Docteur en science politique, Bernard Pudal est chercheur au CSU (« Cultures et sociétés urbaines », UMR CNRS/Paris 8) et membre du comité de rédaction des revues Le Mouvement social et Sociétés Contemporaines. Il participe à la rédaction du Maitron. Ses recherches actuelles, basées sur l’exploitation des autobiographies communistes déposées aux archives de Moscou, visent une prosopographie des élites communistes. Il a également pour projet une histoire intellectuelle du communisme.
Jean-Louis Robert est directeur du Centre d’histoire sociale du XXe siècle de l’Université Paris 1, président de l’association des Amis de la Commune de Paris
(1871), président de l’Université populaire du 14e. Spécialiste de l’histoire sociale de la Première Guerre mondiale, (Ouvriers et mouvement ouvrier parisien 1914-1919, histoire et anthropologie), ses recherches ont ensuite évolué vers une mise en relation de l’histoire sociale et de l’histoire des représentations, dans une perspective d’histoire totale où le travail et les rapports sociaux gardent toute leur place.

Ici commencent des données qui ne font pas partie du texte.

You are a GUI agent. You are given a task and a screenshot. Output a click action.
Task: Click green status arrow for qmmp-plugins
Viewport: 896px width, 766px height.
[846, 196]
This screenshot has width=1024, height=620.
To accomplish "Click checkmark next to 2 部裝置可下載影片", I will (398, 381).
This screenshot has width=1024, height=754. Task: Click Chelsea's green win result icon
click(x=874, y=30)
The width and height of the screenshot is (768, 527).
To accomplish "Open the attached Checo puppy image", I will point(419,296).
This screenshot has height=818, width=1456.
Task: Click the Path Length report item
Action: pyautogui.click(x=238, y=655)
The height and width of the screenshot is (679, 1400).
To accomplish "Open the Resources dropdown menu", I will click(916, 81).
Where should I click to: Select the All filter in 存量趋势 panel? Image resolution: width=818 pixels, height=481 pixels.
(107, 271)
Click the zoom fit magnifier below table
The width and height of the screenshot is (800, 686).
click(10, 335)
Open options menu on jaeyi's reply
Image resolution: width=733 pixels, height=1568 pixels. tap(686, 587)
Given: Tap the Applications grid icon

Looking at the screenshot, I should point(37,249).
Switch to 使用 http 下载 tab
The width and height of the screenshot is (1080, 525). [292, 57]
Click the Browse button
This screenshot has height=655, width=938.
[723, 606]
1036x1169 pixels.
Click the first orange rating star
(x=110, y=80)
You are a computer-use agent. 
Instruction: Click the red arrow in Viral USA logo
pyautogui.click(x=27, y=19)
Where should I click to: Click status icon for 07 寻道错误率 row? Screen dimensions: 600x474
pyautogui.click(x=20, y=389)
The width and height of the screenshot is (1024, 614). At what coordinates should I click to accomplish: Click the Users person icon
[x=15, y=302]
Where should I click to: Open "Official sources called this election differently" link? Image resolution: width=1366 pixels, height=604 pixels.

Paul Boulland est le co-directeur du Maitron et le secrétaire général de
l’association « Les Amis du Maitron ». Il a soutenu en 2011 sa thèse de doctorat sous la direction de Jean-Louis Robert : Acteurs et pratiques de l’encadrement communiste à travers l’exemple des fédérations de banlieue parisienne (1944-1974). Il a dirigé le Dictionnaire biographique des militants des industries électriques et gazières de la Libération aux années 2000.
Rebelles ?
La table ronde consiste en une présentation du Maitron et dans une réflexion à plusieurs voix sur le militantisme, le syndicalisme, le mouvement social et le concept de « rebelle ». Le dictionnaire est un éloge du militant, « une façon d’interroger l’histoire sociale par le prisme du militant », selon l’expression de Claude Pennetier. Concept qui semble bien peu en accord avec celui de « rebelle » puisque ce terme n’apparaît que 110 fois dans les textes de 150 000 notices biographiques ! Jean-Louis Robert considère néanmoins que tous les communards présents dans le Maitron sont des rebelles car ils sont passés devant la justice versaillaise et sont donc accusés d’avoir transgressé la loi, même si l’on ne sait souvent presque rien de leur parcours militant. Bernard Pudal estime que les militants communistes sur lesquels il travaille ne sont pas des rebelles : le militant relève d’une organisation, il est discipliné, « la rébellion échappe aux formes organisées de l’action militante ». Néanmoins il observe que les historiens sociaux ont réhabilité des formes disqualifiées de rébellion (charivari, carnaval, délinquances diverses, « indignés », squatters, etc.). Paul Boulland évoque le syndicalisme comme institutionnalisation du militantisme, professionnalisation qui conduit des militants à la méfiance face à des fonctions qui peuvent faire peser sur celui qui les occupe le soupçon d’embourgeoisement et compromission.